◆ **Challenge 1**
Please answer these questions using the whizbang library message.
(a) Which function does bang.rs define?
(b) What path do external libraries have to use to reach whiz1?
(c) Which file does Brian Anderson say does similar things to expose option::some and none?
◆ **Challenge 2**
Copy the part of the whizbang library message starting with "Then in an exe" and going on through "supposed to work.".

◆ **Text section**
++++++
It's case 2. In a single whizbang library I have three modules like so:

whizbang.rs
  import whiz::*;
  import bang::*;

  export whiz1, whiz2;
  export bang1;

whiz.rs:
  fn whiz1() {}
  fn whiz2() {}

bang.rs:
  fn bang1() {}

Then in an exe I want to be able to use whizbang items without worry about 
about the physical organization of the component modules. For example, I wanted 
to be able to do something like:

client.rs
   import whizbang;

  fn foo()
  {
      whizbang::bang1();
   }

Which sounds like it is supposed to work.

  -- Jesse

On Jul 2, 2012, at 12:13 PM, Graydon Hoare wrote:

> On 02/07/2012 11:59 AM, Brian Anderson wrote:
>> On 07/01/2012 03:47 PM, Jesse Jones wrote:
>>> I'm confused about how I can structure libraries. Let's say I have a
>>> whizbang library. It's complex enough that I want whiz and bang
>>> submodules, but that's just an implementation detail: I'd like clients
>>> of the libraries to use the public API with just an `import
>>> whizbang;`. I had thought something like the following would work:
>>> 
>>> whizbang.rs
>>>    import whiz::*;
>>>    import bang::*;
>>> 
>>>    export whiz1, whiz2;
>>>    export bang1;
>>> 
>>> whiz.rs:
>>>    fn whiz1() {}
>>>    fn whiz2() {}
>>> 
>>> bang.rs:
>>>    fn bang1() {}
>>> 
>>> And it does work…but only within the whizbang project. whiz.rs, for
>>> example, can use bang1 without even doing an import. But external
>>> libraries have to do whizbang::whiz::whiz1.
>>> 
>> 
>> I would expect this to work as written. core.rs does similar things to
>> expose option::some, none, etc. Perhaps it's because of a resolve bug.
>> core doesn't use `import::*` for example, so maybe reexporting an import
>> star is funky.
++++++
◆ **Data supplied**
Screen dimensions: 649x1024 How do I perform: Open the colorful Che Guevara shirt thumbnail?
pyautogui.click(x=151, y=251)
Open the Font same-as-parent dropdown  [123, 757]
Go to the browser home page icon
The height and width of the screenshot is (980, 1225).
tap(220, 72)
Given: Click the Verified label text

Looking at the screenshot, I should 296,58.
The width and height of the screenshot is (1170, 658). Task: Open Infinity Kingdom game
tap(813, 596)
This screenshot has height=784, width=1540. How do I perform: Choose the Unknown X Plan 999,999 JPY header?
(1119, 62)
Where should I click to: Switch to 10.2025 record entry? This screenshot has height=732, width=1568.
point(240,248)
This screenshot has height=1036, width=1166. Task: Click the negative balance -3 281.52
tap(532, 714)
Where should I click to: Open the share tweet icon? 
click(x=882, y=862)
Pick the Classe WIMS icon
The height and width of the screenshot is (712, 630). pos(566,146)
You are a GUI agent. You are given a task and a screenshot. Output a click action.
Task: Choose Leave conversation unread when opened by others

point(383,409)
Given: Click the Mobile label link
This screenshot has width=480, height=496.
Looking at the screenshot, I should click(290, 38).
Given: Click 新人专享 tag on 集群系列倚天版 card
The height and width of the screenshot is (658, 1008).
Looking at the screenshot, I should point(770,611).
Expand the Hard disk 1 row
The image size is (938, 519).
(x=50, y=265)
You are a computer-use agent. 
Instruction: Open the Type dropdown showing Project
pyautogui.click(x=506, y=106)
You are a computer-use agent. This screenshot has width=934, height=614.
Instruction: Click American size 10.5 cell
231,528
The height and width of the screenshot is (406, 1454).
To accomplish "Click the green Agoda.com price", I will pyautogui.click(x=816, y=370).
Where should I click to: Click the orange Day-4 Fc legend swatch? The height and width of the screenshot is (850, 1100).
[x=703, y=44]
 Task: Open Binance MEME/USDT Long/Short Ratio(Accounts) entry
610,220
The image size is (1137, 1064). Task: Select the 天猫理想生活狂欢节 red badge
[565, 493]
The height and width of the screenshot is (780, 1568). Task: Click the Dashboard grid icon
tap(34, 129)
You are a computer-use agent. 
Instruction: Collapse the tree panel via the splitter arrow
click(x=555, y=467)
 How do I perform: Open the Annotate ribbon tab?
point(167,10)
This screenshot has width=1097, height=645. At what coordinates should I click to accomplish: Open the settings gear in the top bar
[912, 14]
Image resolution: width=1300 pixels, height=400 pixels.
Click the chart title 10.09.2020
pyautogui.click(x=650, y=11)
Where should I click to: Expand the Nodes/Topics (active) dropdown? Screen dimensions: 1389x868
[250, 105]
++++++
◆ **Full solution 1**
(a) bang1
(b) whizbang::whiz::whiz1
(c) core.rs

◆ **Full solution 2**
Then in an exe I want to be able to use whizbang items without worry about 
about the physical organization of the component modules. For example, I wanted 
to be able to do something like:

client.rs
   import whizbang;

  fn foo()
  {
      whizbang::bang1();
   }

Which sounds like it is supposed to work.